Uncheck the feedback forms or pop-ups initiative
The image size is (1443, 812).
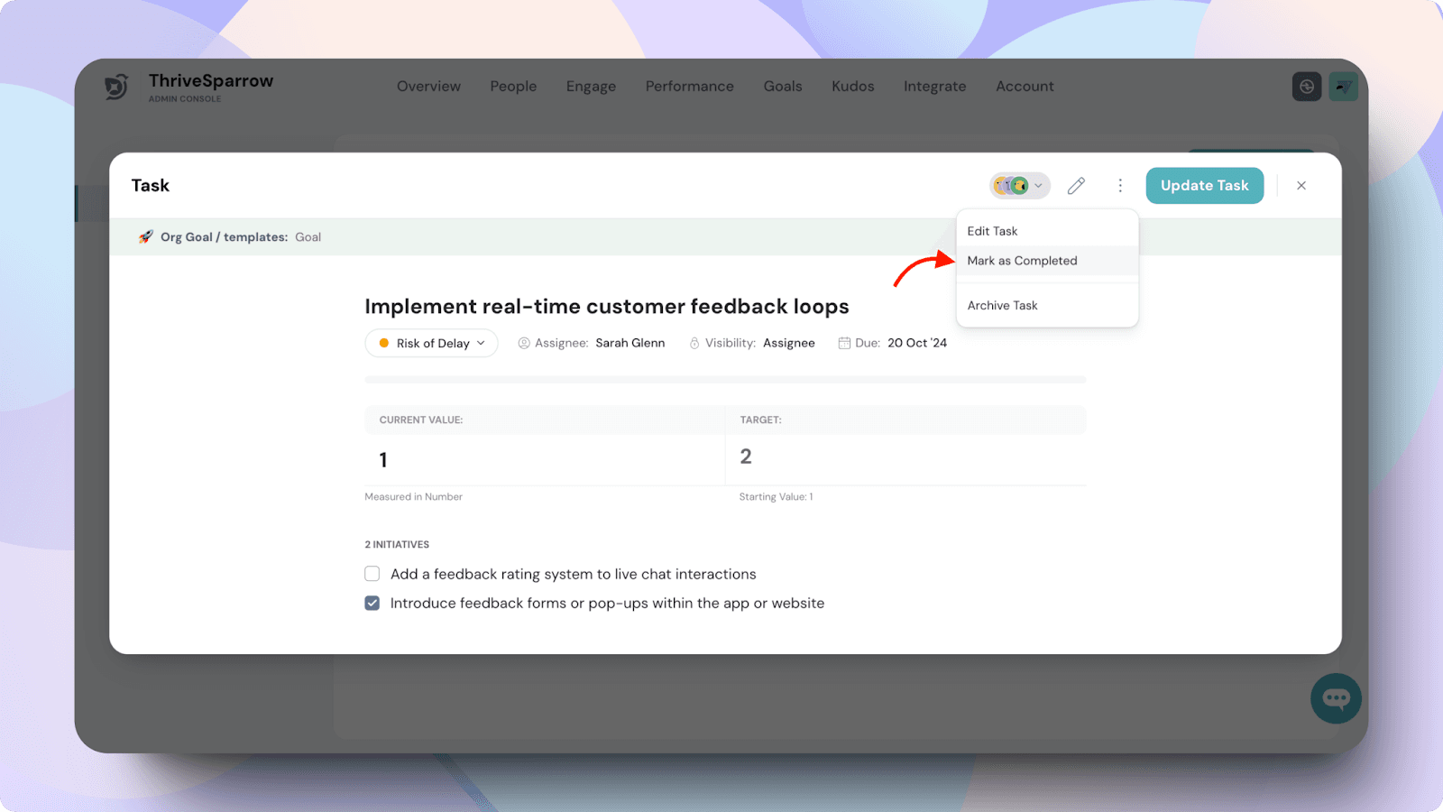(x=372, y=603)
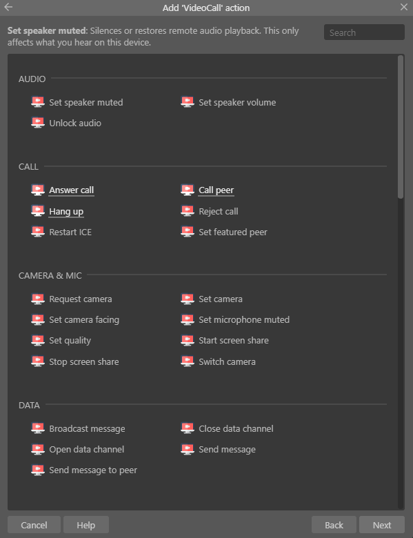Viewport: 413px width, 538px height.
Task: Open the Help button
Action: [x=86, y=525]
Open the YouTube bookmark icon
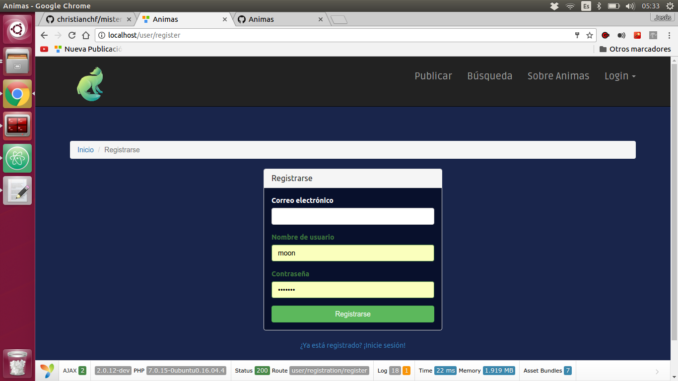 pyautogui.click(x=44, y=49)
════
WHAT YOU ARE ASKED TO DO>
Omitting all images, print the listing exactly.

SOLUTION TO THE EXERCISE>
Uncheck the feedback forms or pop-ups initiative
The image size is (1443, 812).
(x=372, y=603)
Viewport: 413px width, 538px height.
Task: Open the Help button
Action: [x=86, y=525]
Open the YouTube bookmark icon
 pyautogui.click(x=44, y=49)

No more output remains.